:: ЦЕЛЬ ЗАДАНИЯ 1 ::
Верните дословно фрагмент приведённого текста о гонорарах Б.Л. Начните со слов "Я передала Боре" и остановитесь после слов "Фельтринелли Гейнц Шеве.".

Я передала Боре этот намек, и он счел, что может получать свои гонорары с благословения властей и без Инюрколлегии.

В это время неожиданно для Б.Л. прилетели первые ласточки — французские туристы — и привезли на "Большую дачу" двадцать тысяч советскими деньгами (по старому курсу). Он принес часть денег мне. Это сразу поправило наши материальные дела. Затем нас посетил Герд Руге, о котором я уже писала. Он тоже завез Б.Л. советские деньги. Несколько раз привозил Борису Леонидовичу деньги от Фельтринелли Гейнц Шеве.

И, наконец, последовал казус, приведший уже после смерти Б.Л. к аресту Иры. Дело было так.

:: ИСХОДНЫЕ ДАННЫЕ ::
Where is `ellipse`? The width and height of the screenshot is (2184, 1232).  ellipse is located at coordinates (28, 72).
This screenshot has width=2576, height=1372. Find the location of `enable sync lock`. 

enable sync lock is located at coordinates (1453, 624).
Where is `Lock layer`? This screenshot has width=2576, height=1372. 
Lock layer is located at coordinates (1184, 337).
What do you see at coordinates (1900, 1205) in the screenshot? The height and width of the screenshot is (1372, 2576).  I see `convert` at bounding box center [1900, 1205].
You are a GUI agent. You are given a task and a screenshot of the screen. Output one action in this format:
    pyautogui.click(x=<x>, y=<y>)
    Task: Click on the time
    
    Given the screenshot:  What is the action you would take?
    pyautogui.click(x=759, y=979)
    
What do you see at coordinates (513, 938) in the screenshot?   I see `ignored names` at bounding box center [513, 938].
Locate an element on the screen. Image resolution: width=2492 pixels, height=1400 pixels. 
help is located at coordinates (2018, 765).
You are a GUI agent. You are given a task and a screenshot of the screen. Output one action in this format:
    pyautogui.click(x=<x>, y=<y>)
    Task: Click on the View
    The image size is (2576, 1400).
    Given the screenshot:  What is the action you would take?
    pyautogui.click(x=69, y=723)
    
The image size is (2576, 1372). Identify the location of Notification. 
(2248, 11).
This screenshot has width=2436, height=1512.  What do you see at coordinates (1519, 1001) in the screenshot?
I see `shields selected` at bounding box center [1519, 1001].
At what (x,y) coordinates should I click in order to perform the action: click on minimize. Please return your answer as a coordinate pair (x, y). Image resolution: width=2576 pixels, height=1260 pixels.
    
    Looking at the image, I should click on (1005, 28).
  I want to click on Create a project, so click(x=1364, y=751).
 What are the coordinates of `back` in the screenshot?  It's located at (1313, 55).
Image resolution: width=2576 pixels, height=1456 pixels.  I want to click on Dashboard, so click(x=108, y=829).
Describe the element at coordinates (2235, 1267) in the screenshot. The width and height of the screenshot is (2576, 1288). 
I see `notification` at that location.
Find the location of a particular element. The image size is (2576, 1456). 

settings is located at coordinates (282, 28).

:: ЦЕЛЬ ЗАДАНИЯ 2 ::
Замените "particular" на "specific" в листинге, начиная со строки со словами "Find the location of a" и до конца листинга включительно. Выведите только эти строки, больше ничего в них не меняя.

:: ОТВЕТ К УПРАЖНЕНИЮ 1 ::
Я передала Боре этот намек, и он счел, что может получать свои гонорары с благословения властей и без Инюрколлегии.

В это время неожиданно для Б.Л. прилетели первые ласточки — французские туристы — и привезли на "Большую дачу" двадцать тысяч советскими деньгами (по старому курсу). Он принес часть денег мне. Это сразу поправило наши материальные дела. Затем нас посетил Герд Руге, о котором я уже писала. Он тоже завез Б.Л. советские деньги. Несколько раз привозил Борису Леонидовичу деньги от Фельтринелли Гейнц Шеве.

:: ОТВЕТ К УПРАЖНЕНИЮ 2 ::
Find the location of a specific element. The image size is (2576, 1456). 

settings is located at coordinates (282, 28).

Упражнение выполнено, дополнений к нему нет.